Solana Price Channel

Bounce Finance Gover 
Bounce Performance
7 of 100
Compared to the overall equity markets, risk-adjusted returns on investments in Bounce Finance Governance are ranked lower than 7 (%) of all global equities and portfolios over the last 90 days. Despite quite weak forward indicators, Bounce Finance disclosed solid returns over the last few months and may actually be approaching a breakup point.

Bounce Price Channel

Solana and Bounce Finance Volatility Contrast

   Predicted Return Density   
       Returns  

Pair Trading with Solana and Bounce Finance

The main advantage of trading using opposite Solana and Bounce Finance positions is that it hedges away some unsystematic risk. Because of two separate transactions, even if Solana position performs unexpectedly, Bounce Finance can make up some of the losses. Pair trading also minimizes risk from directional movements in the market. For example, if an entire industry or sector drops because of unexpected headlines, the short position in Bounce Finance will offset losses from the drop in Bounce Finance's long position.
The idea behind Solana and Bounce Finance Governance pairs trading is to make the combined position market-neutral, meaning the overall market's direction will not affect its win or loss (or potential downside or upside).

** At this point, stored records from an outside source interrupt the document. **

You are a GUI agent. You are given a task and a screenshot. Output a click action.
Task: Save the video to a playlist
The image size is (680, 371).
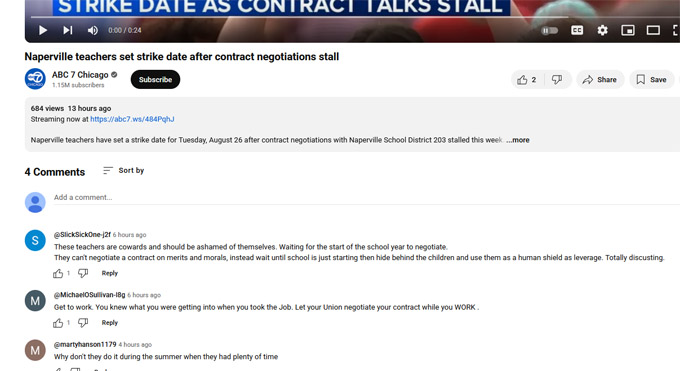click(651, 80)
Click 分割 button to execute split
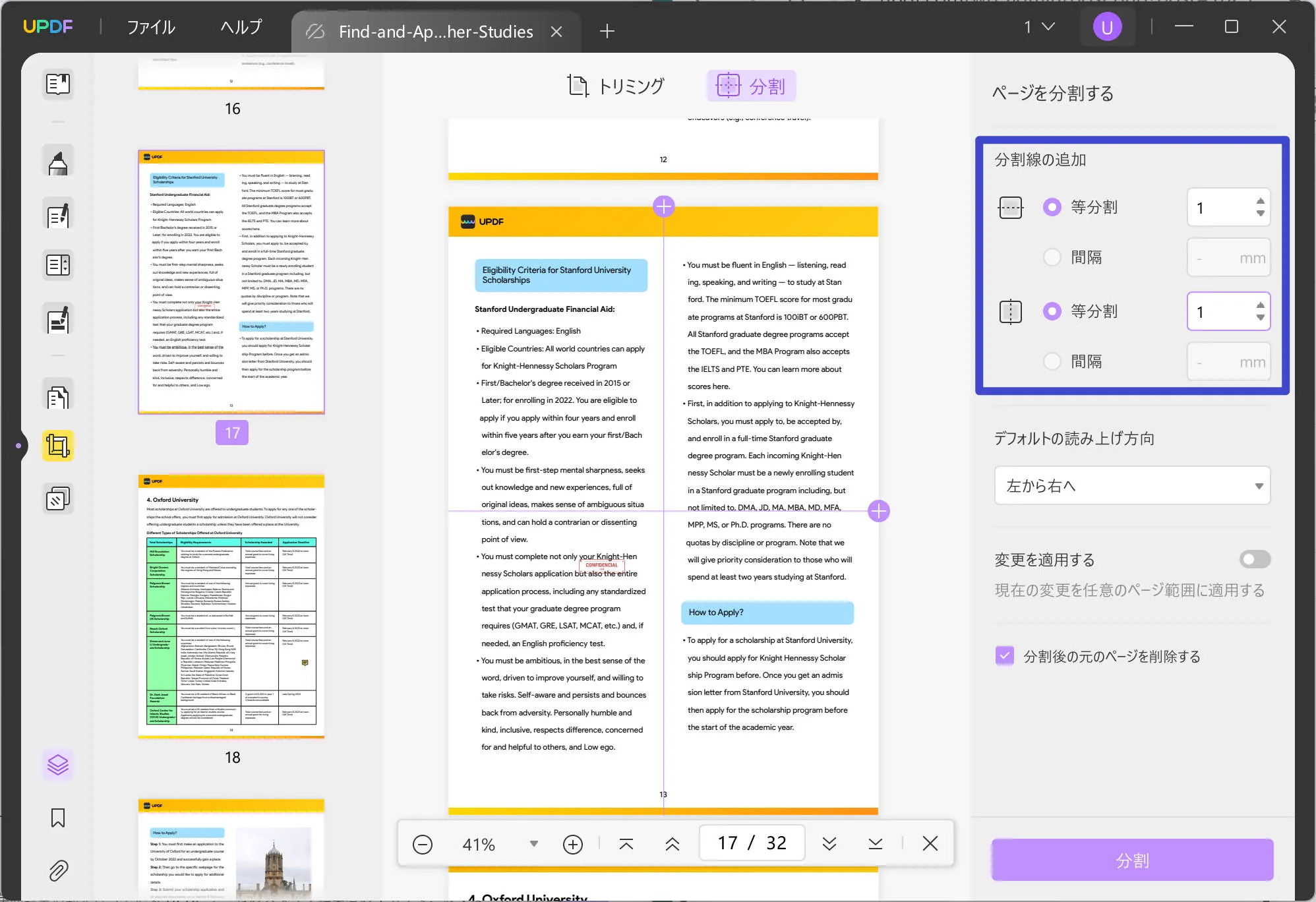This screenshot has height=902, width=1316. pos(1132,860)
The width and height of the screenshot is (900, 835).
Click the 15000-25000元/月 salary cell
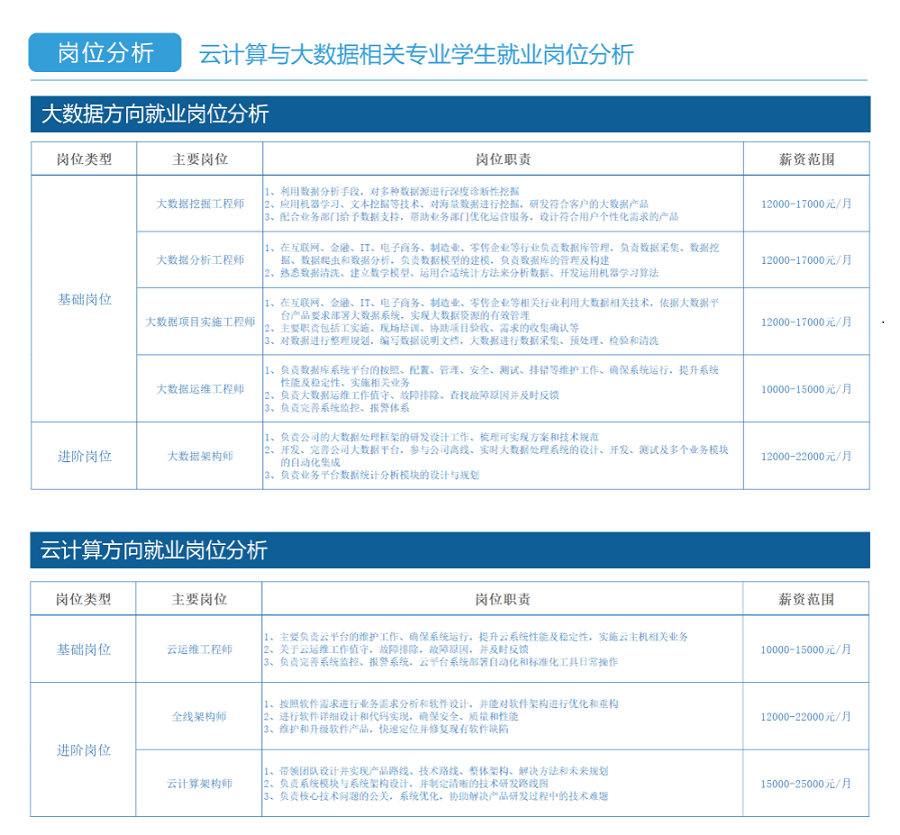(806, 783)

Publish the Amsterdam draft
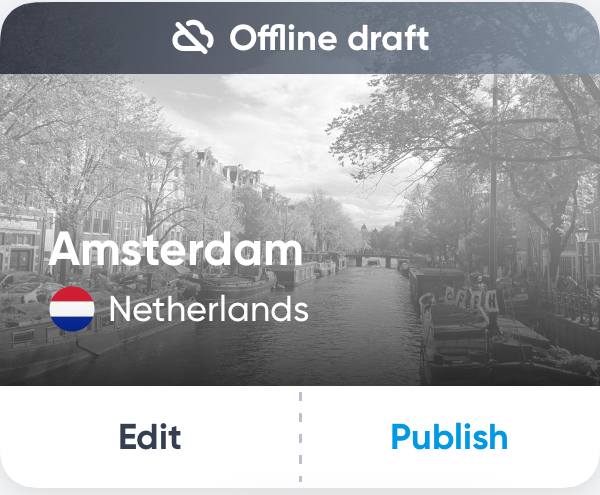(449, 437)
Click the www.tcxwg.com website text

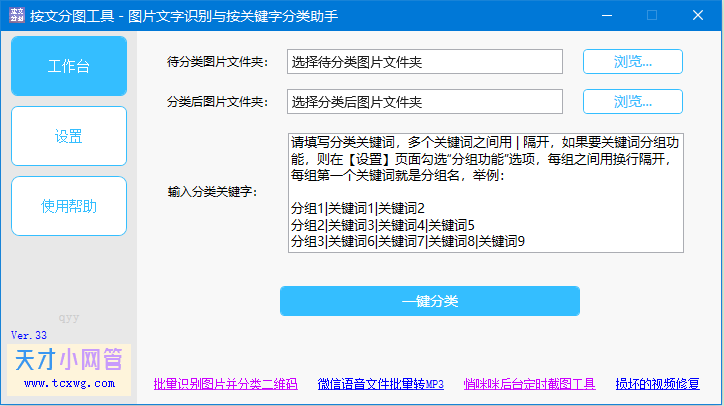(68, 382)
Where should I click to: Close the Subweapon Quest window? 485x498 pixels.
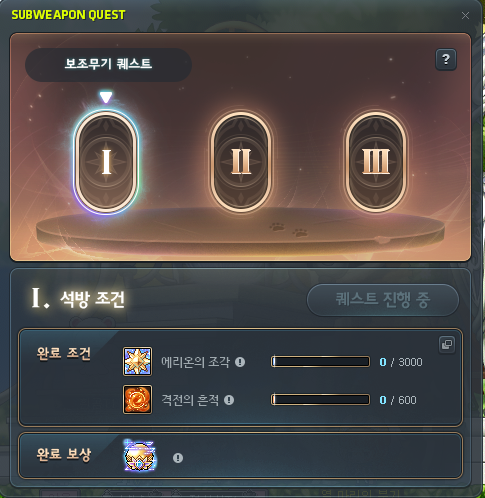(x=465, y=15)
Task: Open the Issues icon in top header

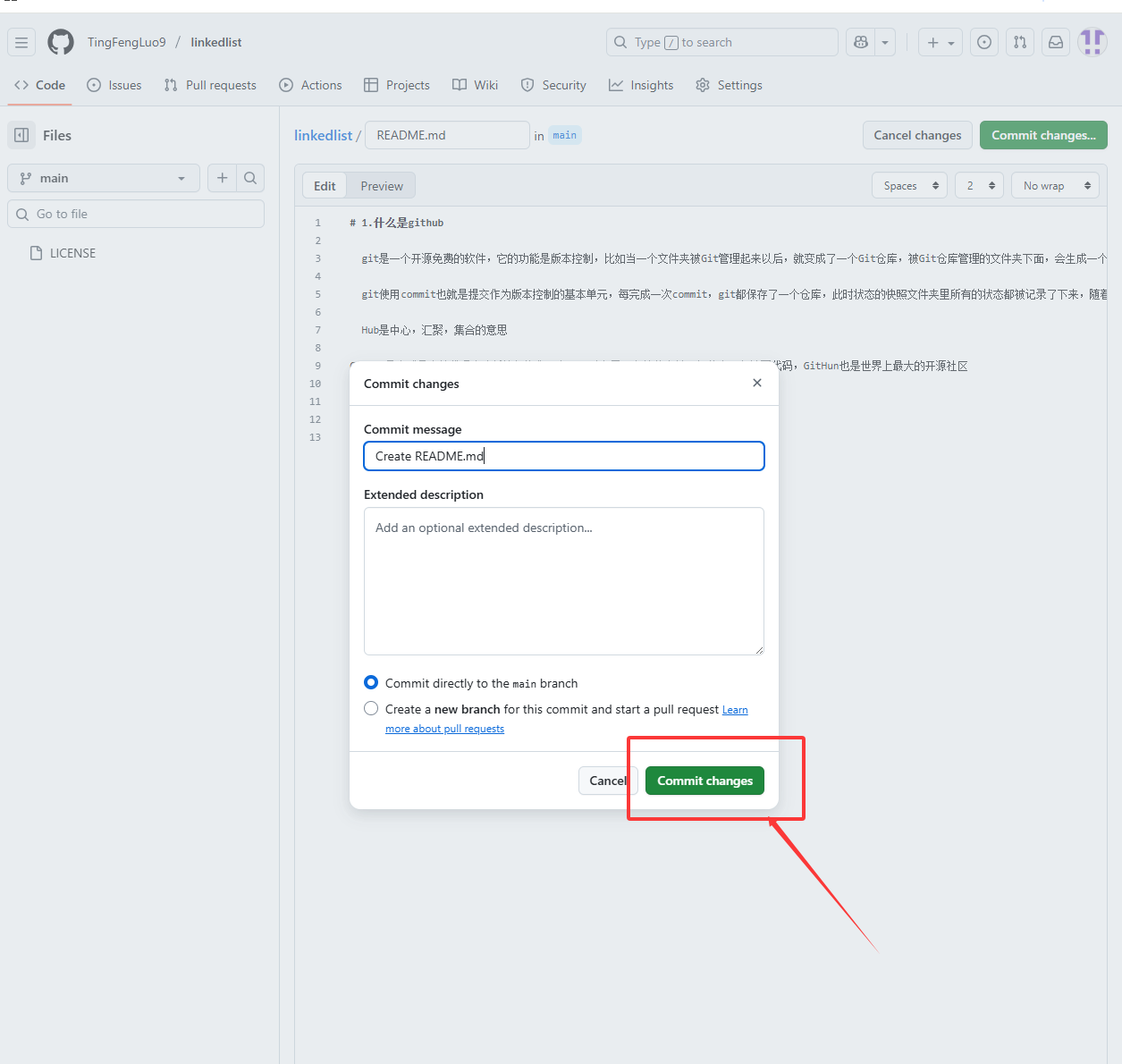Action: (984, 42)
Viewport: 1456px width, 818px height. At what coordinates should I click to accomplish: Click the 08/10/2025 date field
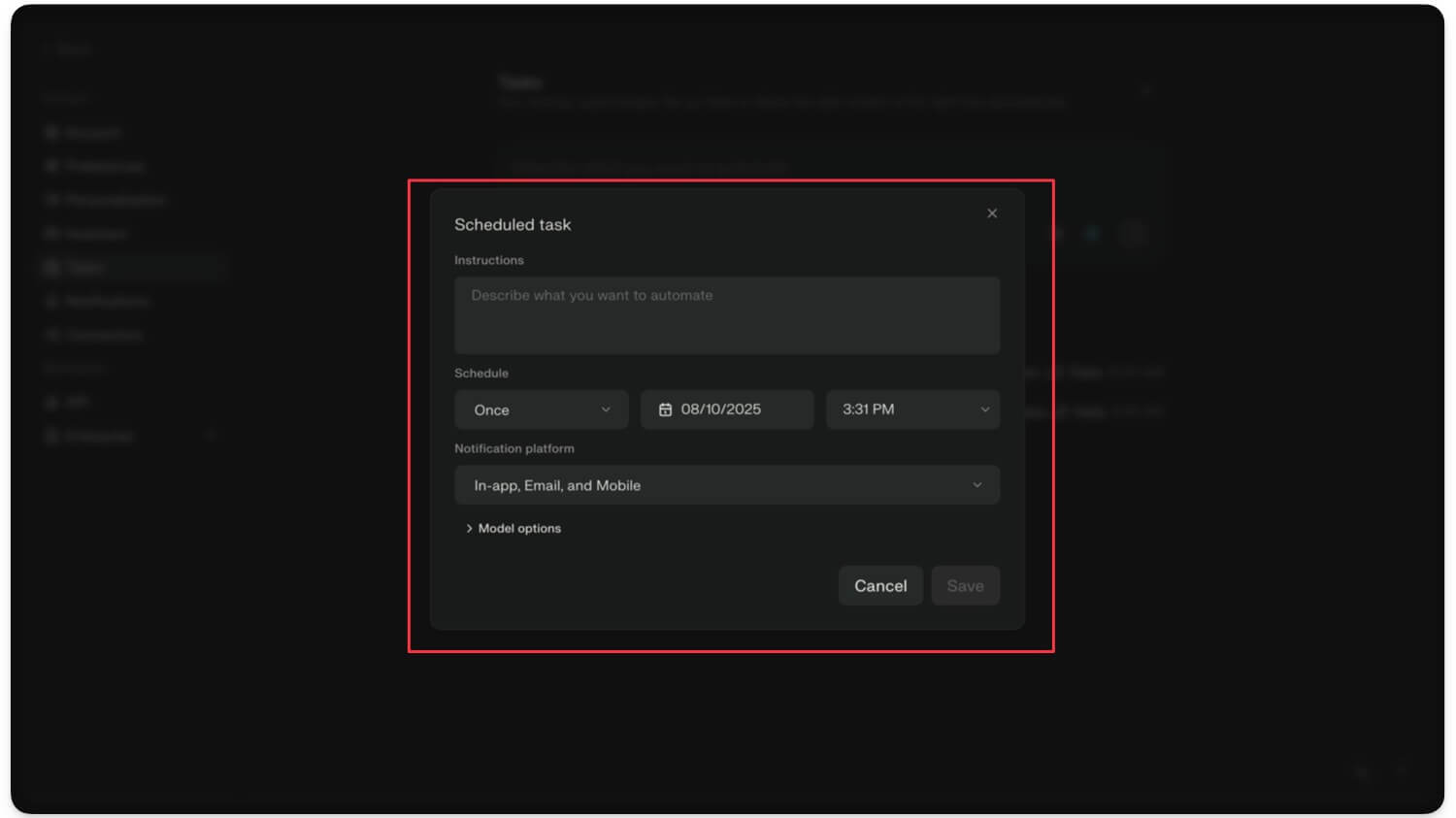pyautogui.click(x=726, y=409)
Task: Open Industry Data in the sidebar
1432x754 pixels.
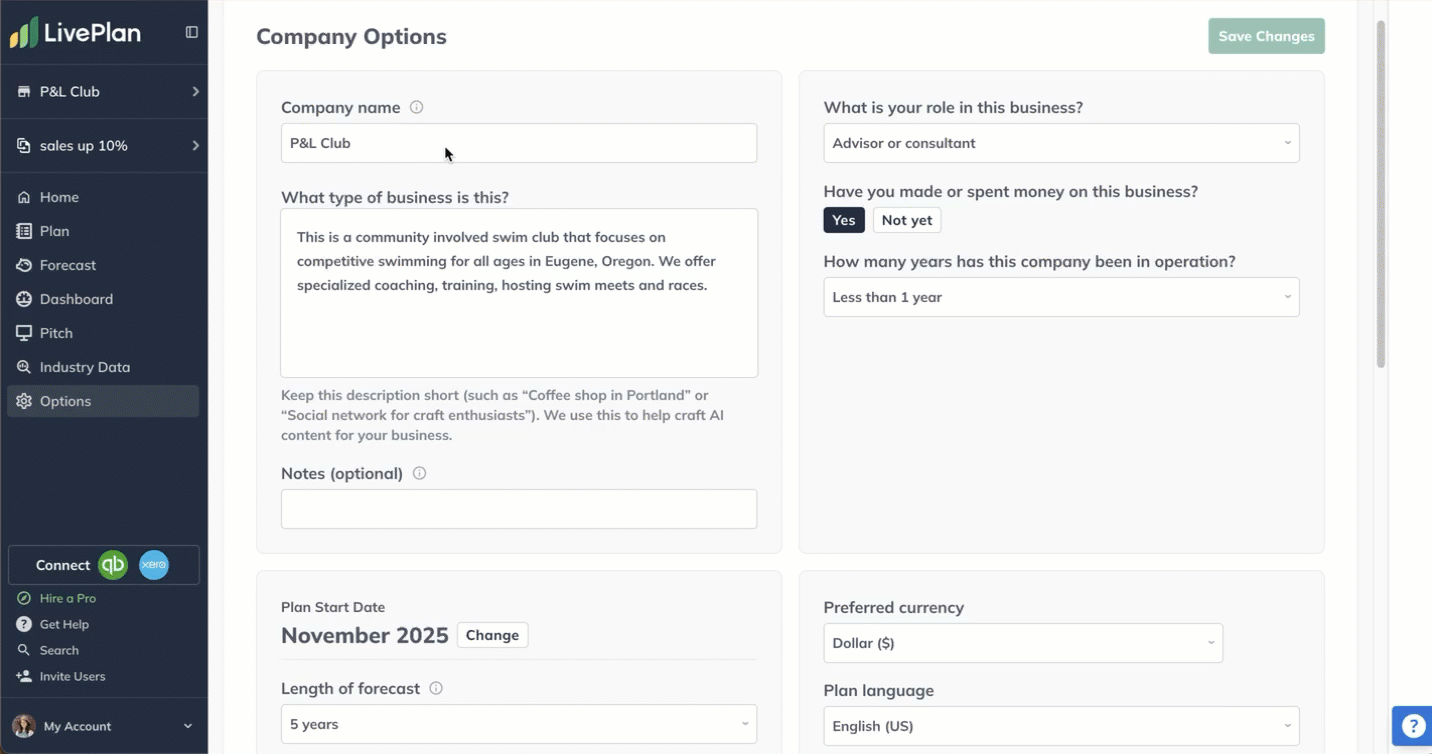Action: 84,367
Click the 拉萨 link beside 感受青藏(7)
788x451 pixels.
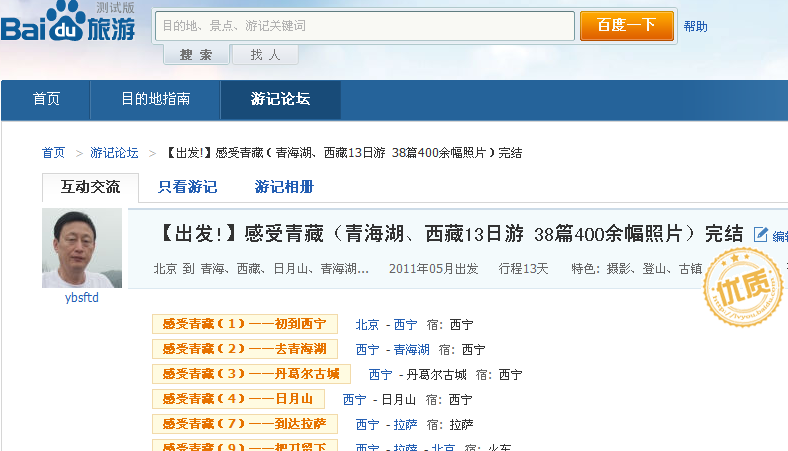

This can be achieved by designing a pairs trade with two highly correlated stocks or equities that operate in a similar space or sector, making it possible to obtain profits through simple and relatively low-risk investment.
Check out your portfolio center. Note that this page's information should be used as a complementary analysis to find the right mix of equity instruments to add to your existing portfolios or create a brand new portfolio. You can also try Theme Ratings module to determine theme ratings based on digital equity recommendations. Macroaxis theme ratings are based on combination of fundamental analysis and risk-adjusted market performance.